Research has shown that the success of integrated care models is not determined by ‘who’ runs them, but by the actual authority and control ceded to the region’s governing body – thus, empowering integrated strategies and accountability. Committees made up of representatives of a multitude of local authorities and national organisations – discussing the problems and grievances, but with no funding and/or authority to act – won’t work. It needs regional bodies, with common boundaries and ceded authority from the relevant local authority and government agencies, to control the key determinants of health (education, family services, social services, financial literacy and housing) as well as the provision of services.

The Greater Manchester, West Midlands and Greater London models have limped along because they have never been ceded real authority and accountability and are beholden to their many masters – NHS England, NHS Innovation, Public Health England, integrated care systems and primary care networks – none of which have common boundaries.

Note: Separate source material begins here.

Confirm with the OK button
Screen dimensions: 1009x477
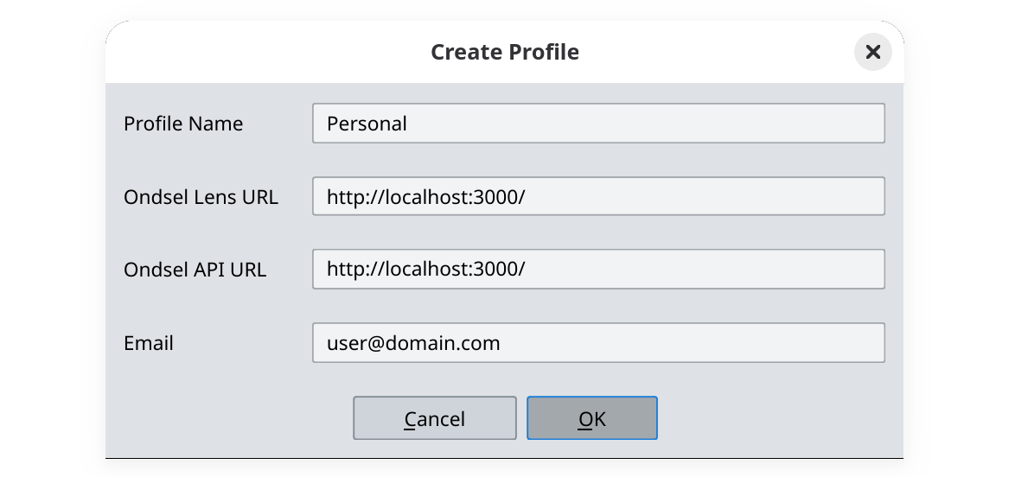[x=592, y=419]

One would hope the consequences of the pandemic and the high mortality rates will force the greater good to prevail, over political interests. Coincidentally, the Health Devolution Commission was created earlier this year, prompted by Greater Manchester’s experience. It includes former health ministers from the three major parties. It published its report this week, entitled “Building Back Health and Prosperity”. This report calls for local devolved models for all regions, based in part on the lessons learned from the pandemic of the importance of local variation (not ‘one size fits all’).

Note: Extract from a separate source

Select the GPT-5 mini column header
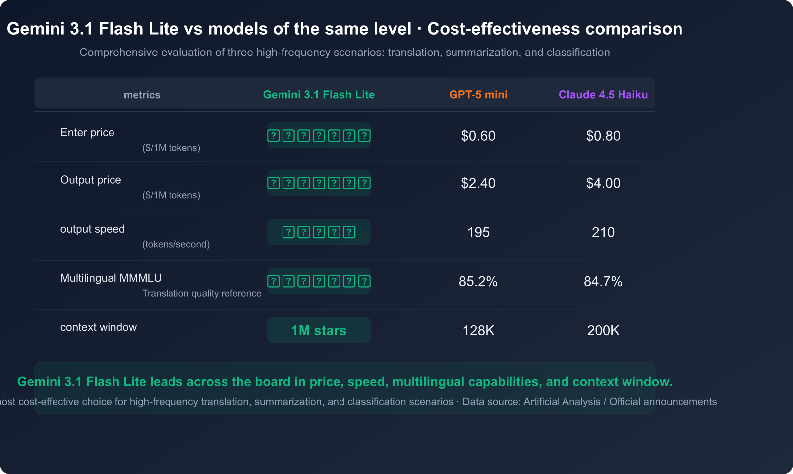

As we speak, the demolition of PHE had been leaked (before its staff were informed), with some parts of PHE being merged with the track and trace and biosecurity centre. Where this leaves its regional public health roles is unclear. It could be the much-needed catalyst for change, as many of the PHE health-promotion functions would logically be devolved to the proposed regional bodies.

The challenge is huge. It will be opposed by those who want an all-powerful Whitehall. It requires leadership from those who believe the health of the nation is more important than protecting a failed centrist mentality. This does not mean there is no role for a central policy-setting and regulatory-monitoring health ministry, but its role stops there. The effort is worth it. Over time, a devolved model should allow innovation (and its incumbent risks) to flourish, within responsible and integrated regional health systems, designed around the local priorities and their populations’ needs. Thus, something of lasting benefit could emerge from the recent loss of life and apparent system weaknesses – weaknesses on which the pandemic has shone such a bright light.

Author’s BIO

Peter Ellis has over 40 years of experience in the strategic development, managing and advising of health organisations in the UK, the Americas and Europe. He is currently an Executive Advisor to SweatCo Ltd, Bio Conscious Technologies and Motilent.

Previously Peter Ellis has led strategic consulting assignments in Pharmaceutical, Private Equity, Biotech, Health IT and Medical Device organizations, as well as for governments, payer and provider organizations.

He was instrumental in the development of the concept of “Academic Health Science Centres” in the UK and advised Imperial College, Kings College, QMUL, The Bart’s and London Hospital and the Darzi review.

Before his return to the UK, Peter Ellis had a long (20+ year) career at Sunnybrook Health Science Centre, Toronto, which he led as President & CEO, through a dramatic period of growth, during its transition from a Veterans Hospital, to an internationally recognised health science centre, specialising in cancer, heart disease, trauma, mental health and care of veterans and the elderly.